As the Obama Administration unveils its $75 billion plan today to prevent foreclosures, an urban theorist argues that a nation of renters would be better for America’s future.
In the Atlantic, Richard Florida takes on the sanctity of home ownership by calling decades of housing growth in the Sun Belt and elsewhere a Ponzi scheme:
“To an uncommon degree, the economic boom in these cities was propelled by housing appreciation: as prices rose, more people moved in, seeking inexpensive lifestyles and the opportunity to get in on the real-estate market where it was rising, but still affordable. Local homeowners pumped more and more capital out of their houses as well, taking out home-equity loans and injecting money into the local economy in the form of home improvements and demand for retail goods and low-level services.

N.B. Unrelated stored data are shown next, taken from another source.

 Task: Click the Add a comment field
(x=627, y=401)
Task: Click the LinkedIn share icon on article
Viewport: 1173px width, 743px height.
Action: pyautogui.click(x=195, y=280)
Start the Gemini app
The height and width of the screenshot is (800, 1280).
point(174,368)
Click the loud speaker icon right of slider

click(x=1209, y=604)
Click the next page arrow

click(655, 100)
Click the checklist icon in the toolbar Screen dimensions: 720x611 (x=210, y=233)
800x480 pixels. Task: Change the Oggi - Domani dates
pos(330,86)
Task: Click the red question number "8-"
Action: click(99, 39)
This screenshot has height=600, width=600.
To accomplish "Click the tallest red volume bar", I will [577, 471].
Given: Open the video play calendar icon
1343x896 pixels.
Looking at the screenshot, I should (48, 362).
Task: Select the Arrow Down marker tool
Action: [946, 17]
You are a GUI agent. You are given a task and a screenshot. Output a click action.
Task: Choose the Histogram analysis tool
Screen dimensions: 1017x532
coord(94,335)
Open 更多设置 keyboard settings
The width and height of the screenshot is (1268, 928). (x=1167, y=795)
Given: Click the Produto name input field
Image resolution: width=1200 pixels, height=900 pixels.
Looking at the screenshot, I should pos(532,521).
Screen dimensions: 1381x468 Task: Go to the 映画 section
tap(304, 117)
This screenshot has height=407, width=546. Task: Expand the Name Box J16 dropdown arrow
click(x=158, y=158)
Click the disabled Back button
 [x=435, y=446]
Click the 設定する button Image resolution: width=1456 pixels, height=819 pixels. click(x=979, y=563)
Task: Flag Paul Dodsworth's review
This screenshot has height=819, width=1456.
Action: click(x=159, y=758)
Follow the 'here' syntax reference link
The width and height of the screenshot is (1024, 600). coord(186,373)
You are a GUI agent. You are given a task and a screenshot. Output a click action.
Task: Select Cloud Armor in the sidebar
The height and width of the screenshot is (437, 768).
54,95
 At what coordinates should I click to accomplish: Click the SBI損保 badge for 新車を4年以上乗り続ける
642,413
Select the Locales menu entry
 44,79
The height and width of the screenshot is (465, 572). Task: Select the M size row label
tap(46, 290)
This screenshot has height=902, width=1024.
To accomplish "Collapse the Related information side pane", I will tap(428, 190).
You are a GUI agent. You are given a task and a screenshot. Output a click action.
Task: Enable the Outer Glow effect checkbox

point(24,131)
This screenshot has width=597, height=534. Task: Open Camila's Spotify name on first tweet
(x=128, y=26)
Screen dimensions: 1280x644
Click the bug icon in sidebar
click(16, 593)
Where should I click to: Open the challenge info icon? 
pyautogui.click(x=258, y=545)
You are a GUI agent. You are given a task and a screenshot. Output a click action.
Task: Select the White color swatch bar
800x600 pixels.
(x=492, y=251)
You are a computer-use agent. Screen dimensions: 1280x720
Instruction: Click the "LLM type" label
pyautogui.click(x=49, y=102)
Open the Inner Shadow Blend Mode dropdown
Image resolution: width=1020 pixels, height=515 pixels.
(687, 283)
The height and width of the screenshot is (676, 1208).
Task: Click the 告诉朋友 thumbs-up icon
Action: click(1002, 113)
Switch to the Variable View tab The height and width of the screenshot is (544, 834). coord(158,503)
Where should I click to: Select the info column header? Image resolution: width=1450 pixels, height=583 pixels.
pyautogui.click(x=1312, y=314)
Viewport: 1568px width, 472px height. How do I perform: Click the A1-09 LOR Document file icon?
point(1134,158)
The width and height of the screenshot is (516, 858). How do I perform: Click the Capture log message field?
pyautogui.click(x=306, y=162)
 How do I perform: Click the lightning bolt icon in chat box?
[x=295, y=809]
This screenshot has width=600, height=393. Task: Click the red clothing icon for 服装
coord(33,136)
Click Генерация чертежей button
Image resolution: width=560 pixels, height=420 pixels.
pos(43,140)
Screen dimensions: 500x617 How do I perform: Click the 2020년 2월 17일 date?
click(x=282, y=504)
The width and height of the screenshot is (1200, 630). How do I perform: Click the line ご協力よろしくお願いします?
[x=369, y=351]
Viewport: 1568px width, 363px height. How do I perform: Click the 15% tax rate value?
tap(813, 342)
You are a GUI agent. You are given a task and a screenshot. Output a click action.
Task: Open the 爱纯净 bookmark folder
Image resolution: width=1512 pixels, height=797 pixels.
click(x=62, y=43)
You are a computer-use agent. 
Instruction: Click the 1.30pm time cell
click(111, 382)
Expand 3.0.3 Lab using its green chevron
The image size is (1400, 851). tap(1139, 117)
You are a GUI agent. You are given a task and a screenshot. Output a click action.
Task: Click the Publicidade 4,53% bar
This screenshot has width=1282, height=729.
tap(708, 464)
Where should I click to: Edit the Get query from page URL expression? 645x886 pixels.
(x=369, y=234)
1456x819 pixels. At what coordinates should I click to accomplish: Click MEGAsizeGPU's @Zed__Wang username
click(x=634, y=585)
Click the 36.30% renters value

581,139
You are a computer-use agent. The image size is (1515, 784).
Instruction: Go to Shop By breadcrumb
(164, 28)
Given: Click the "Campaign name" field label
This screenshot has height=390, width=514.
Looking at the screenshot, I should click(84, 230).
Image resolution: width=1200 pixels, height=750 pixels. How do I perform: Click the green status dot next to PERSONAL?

“Cities grew, tax coffers filled, spending continued, more people arrived. Yet the boom itself neither followed nor resulted in the development of sustainable, scalable, highly productive industries or services. It was fueled and funded by housing, and housing was its primary product. Whole cities and metro regions became giant Ponzi schemes.”
Now that the housing bubble has burst, Florida advocates “removal of homeownership from its long-privileged place at the center of the U.S. economy. Substantial incentives for homeownership (from tax breaks to artificially low mortgage-interest rates) distort demand, encouraging people to buy bigger houses than they otherwise would. That means less spending on medical technology, or software, or alternative energy—the sectors and products that could drive U.S. growth and exports in the coming years…
“If anything, our government policies should encourage renting, not buying. Homeownership occupies a central place in the American Dream primarily because decades of policy have put it there. A recent study…shows that…homeowners are no happier than renters, nor do they report lower levels of stress or higher levels of self-esteem.”
As provocative as this argument may be, it will meet heavy resistance.